When I attended a post-secondary program on Cannabis Cultivation in the winter of 2023, we had a series of local Licensed Producers visit our class and talk about the industry. At some point they all mentioned GemmaCert, so I knew that I wanted to review this mini-spectrometer and try to understand the science behind it for the inaugural issue of CJM; especially because GemmaCert was established in 2015 in collaboration with the Hebrew University of Jerusalem—for a cannabis Jew, it doesn’t get more promising.

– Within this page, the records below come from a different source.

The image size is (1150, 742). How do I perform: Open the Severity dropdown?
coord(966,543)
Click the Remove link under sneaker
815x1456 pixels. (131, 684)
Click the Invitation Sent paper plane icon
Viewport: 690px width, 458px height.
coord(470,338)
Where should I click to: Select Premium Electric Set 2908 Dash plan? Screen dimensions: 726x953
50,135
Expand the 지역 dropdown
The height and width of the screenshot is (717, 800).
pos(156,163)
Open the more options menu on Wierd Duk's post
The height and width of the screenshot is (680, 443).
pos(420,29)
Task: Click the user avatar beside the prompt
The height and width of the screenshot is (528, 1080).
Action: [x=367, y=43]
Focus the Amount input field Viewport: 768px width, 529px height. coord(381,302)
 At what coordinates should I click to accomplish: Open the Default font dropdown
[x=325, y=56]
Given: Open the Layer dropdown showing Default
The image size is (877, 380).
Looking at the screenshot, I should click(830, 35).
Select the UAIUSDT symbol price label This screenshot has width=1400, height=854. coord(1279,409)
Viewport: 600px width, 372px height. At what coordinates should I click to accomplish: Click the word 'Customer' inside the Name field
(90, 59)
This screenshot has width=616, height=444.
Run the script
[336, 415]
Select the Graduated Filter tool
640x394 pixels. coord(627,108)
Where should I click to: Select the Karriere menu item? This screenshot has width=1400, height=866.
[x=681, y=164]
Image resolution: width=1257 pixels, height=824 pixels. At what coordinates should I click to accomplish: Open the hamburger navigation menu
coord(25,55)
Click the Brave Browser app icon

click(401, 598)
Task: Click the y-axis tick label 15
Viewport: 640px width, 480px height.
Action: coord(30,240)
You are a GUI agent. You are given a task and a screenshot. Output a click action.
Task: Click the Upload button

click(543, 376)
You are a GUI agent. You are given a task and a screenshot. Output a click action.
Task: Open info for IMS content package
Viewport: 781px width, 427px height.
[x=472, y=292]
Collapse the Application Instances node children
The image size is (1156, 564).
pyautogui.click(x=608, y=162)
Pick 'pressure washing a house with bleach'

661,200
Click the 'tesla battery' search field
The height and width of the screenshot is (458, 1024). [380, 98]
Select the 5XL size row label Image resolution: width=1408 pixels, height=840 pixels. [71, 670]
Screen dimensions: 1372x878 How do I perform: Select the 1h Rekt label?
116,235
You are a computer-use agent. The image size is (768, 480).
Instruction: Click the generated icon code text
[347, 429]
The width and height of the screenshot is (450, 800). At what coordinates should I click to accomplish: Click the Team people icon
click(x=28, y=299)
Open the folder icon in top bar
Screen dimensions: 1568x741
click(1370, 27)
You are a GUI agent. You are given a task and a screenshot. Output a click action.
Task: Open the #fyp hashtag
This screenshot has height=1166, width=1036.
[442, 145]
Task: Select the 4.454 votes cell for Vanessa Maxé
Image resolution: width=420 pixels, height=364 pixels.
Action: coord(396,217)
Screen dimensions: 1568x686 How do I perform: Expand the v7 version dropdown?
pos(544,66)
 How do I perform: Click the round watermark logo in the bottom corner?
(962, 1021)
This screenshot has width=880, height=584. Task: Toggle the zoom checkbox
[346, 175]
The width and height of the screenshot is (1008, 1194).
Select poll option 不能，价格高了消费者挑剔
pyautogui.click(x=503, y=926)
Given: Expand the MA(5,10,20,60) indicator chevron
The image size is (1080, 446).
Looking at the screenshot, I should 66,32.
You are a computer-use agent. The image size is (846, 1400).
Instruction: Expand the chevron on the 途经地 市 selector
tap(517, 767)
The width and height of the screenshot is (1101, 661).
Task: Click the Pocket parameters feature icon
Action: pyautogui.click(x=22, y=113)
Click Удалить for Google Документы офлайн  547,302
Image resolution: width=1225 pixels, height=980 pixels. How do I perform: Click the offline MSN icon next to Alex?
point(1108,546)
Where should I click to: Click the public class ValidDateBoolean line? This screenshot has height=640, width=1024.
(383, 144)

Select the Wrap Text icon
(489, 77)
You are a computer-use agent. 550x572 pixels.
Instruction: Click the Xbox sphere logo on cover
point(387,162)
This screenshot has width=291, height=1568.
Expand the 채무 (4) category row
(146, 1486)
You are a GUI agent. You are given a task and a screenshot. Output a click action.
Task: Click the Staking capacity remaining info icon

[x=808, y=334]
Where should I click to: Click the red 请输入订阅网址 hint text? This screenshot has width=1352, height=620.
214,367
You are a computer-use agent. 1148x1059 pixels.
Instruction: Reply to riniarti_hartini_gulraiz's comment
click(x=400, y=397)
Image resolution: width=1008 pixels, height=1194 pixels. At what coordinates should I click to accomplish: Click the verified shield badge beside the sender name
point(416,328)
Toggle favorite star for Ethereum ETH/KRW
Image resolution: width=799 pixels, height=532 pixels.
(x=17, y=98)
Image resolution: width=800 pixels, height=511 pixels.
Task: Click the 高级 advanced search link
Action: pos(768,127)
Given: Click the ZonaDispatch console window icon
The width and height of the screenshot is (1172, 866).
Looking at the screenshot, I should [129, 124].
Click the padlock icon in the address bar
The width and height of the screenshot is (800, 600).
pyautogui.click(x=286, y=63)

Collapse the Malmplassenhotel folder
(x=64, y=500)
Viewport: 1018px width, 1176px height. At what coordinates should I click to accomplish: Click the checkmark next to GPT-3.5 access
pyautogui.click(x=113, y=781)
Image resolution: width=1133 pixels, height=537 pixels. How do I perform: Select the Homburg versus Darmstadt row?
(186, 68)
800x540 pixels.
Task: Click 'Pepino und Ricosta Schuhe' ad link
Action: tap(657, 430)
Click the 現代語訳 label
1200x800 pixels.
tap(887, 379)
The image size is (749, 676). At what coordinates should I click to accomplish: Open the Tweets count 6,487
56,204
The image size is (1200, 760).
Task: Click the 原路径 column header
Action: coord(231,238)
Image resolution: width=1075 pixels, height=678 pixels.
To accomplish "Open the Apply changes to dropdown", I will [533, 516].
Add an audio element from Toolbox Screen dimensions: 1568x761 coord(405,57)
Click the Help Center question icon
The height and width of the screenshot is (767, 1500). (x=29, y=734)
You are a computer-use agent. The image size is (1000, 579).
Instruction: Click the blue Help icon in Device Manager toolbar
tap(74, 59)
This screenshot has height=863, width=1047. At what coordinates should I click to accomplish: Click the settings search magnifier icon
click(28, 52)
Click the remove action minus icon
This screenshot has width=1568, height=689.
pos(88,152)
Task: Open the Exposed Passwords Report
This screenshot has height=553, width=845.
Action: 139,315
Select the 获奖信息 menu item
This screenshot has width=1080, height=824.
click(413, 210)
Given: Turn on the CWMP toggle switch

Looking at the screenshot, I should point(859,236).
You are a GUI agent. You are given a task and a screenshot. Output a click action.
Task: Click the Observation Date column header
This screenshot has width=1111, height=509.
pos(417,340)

The GemmaCert (GC) is a portable, tabletop machine with a camera and spectrometer that is able to scan 24 different spots around a sample of raw flower to provide an approximate measurement of the amount of THC, CBD, and CBG it contains. It also costs a few thousand dollars, so I decided to ask Steve Gaul about his experience using the GC as part of his cultivation practice as a master grower at Jazz Cabbage Gardens in Nova Scotia. I knew this would be helpful in the effort to understand how it works, since Steve is a master grower with an extraordinary ability to talk about cannabis science as if it’s everyday chatter, and can break it down better than any source on the internet. A good example is when we started to talk about the science of near-infrared spectrometry, and I asked him how the GC can detect the chemical constituents of the flower by measuring the light or “spectra” produced by it, and he explained:
“it’s basically looking at the light in the infrared spectrum bouncing off a material, and then looking at what’s been recorded in chemical identification. It’s almost like every chemical has a spectral fingerprint because it’ll absorb energy at different frequencies . . . it’s a fundamental aspect of physics or one way that you can look at materials.”
After Steve-the-Science Guy helped me appreciate the beauty of physics, I could better understand how GemmaCert works; it makes use of digital processing techniques to measure the “spectral fingerprint” of a particular sample of flower, and then analyzes it against a database of images to narrow and refine what it revealed about its chemical composition. The website explains that before samples are added to the database, “they undergo comprehensive spectra measurement by a number of GC devices, as well as HPLC (High Performance Liquid Chromatography) analysis.” Further, the database is continually growing with collection at labs in Israel, North America, and Europe, so that its results become more precise over time.
When Steve showed me a demonstration of the GC using flower with CBD:THC at a ratio of 1:1, he first used a grinder to break down some flower before putting it into the GC’s little chamber (although you can use whole flower and even crude extract). Then he put the chamber into the GC, and connected it to his cell phone, and we waited about 5-10 minutes while it calibrated the results.
Then we received the analysis of the type/amount of THC, CBD, and CBG in the sample on his cell phone, and logged in to the software that runs this data through different metrics and compares it to previous samples.
If you’re a home grower or ganjier-in-training and thinking: “this would be cool just for my own interest,” you ain’t wrong—and it’s a point I brought up a few times to Steve. Although it’s marketed to industry professionals, the GC is so cool and user-friendly, that if folks who medicate are curious about buying one to stay better informed about the cannabis they consume, I would wholeheartedly recommend it because it’s also a lot of fun to use—even better than staring at trichomes with your jewelers loupe.